09:41C'est le format des fameuses concertations qu'aime tant faire Emmanuel Macron. Et c'est là qu'on voit,
09:46je suis parfaitement d'accord avec vous et avec Karine Lemarchand, la faillite du politique sur ces questions-là,
09:51à cause des intérêts, à cause des discours politiciens, à cause de tout cela, à cause de l'électoralisme,
09:56à cause de toutes sortes de populisme ou autre. Vous savez ce qu'on dit ? On dit « le partisan œuvre pour son parti,
10:02le paysan œuvre pour son pays ». C'est exactement ça qu'on est en train de voir aujourd'hui.
10:07Question sur une initiative. Tout ça, ça se déroule dans un contexte particulier.
10:10On sait qu'il y a des négociations assez tendues comme chaque année qui ont lieu entre les distributeurs et les industriels.
10:16Elles doivent être bouclées, ces négociations, avant le 1er mars. Ce sont ces négociations qui fixent les prix dans les rayons.
10:22Déjà, est-ce qu'on a la tendance à ce qui est a priori...
10:25D'abord, les négociations sont compliquées. Et je pense qu'il y aura de toute façon, à la fin de l'année,
10:30on terminera avec une petite inflation, avec effectivement, encore une fois, la moyenne qui ne veut rien dire.

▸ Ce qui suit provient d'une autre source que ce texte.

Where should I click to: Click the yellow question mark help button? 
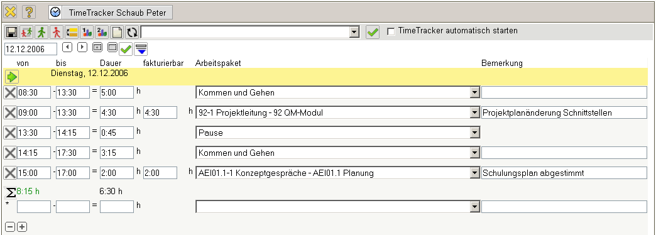(x=28, y=12)
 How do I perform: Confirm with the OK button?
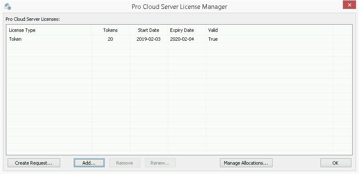coord(335,163)
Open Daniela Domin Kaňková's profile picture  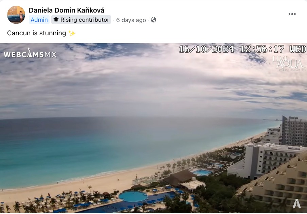16,15
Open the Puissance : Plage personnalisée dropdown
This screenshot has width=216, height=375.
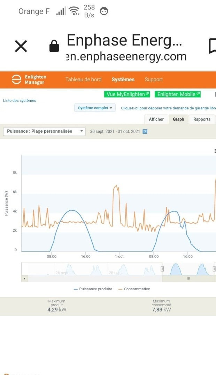point(44,131)
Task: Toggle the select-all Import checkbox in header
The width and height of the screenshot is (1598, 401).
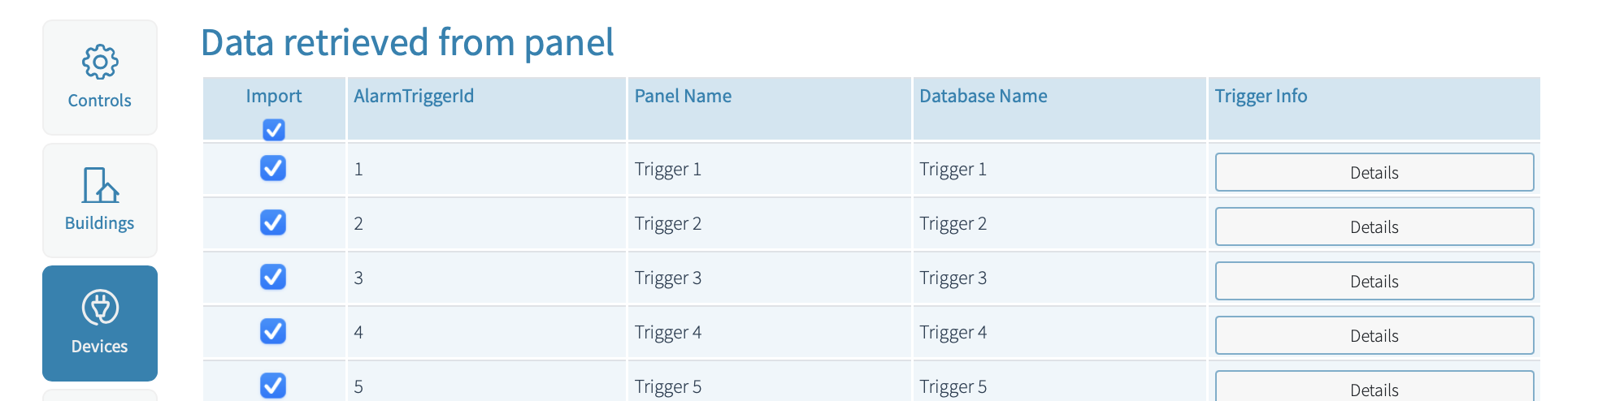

10:34C'est-à-dire que vous allez avoir des marchés qui seront en déflation. On peut citer l'hygiène-beauté, l'entretien,
10:39sans doute tout ce qui est pâtes, parce que le blé est à la baisse. Mais si vous allez sur le jus d'orange, le cacao, le café,
10:44là, on aura des hausses.
10:46Vous avez vu cette proposition ? Si les distributeurs affichaient leur prix d'achat dans les rayons,
10:51et donc qu'on voit, qu'ils nous permettraient de voir, en gros, la marge qui se fond sur les produits ?
10:56Alors, c'est une enseigne de surgelé qui ne fait que de la marque de distributeurs.
11:01Donc, je peux le comprendre dans cette filière, mais c'est un prix unique dans tous les magasins.
11:05C'est totalement impossible économiquement et dans la pratique, dans une grande enseigne de distribution,
11:10où les prix varient selon les magasins, parce que les loyers ne sont pas les mêmes partout,
11:14les conditions de livraison ne sont pas les mêmes partout.
11:16Et j'ai envie de dire, trop de transparence, on va rapidement au populisme.
11:20C'est un peu démagogue.
11:22Vous trouvez ça démagogue ?
11:24Oui, c'est un peu démagogue.
11:26Je trouve que c'est une sorte de dérive du name and shame,
11:29qui est vraiment de dire, on va vous montrer tout la réalité,
11:32alors qu'effectivement, la réalité, elle est beaucoup plus complexe que ça, comme vous venez de le dire.
11:36Il y a beaucoup de facteurs et de paramètres qui entrent en jeu, qui ne seront pas sur l'étiquette.
11:39Donc, quelque part, je suis assez d'accord avec vous,
11:43ça va vite glisser vers un populisme qui n'est pas forcément souhaitable.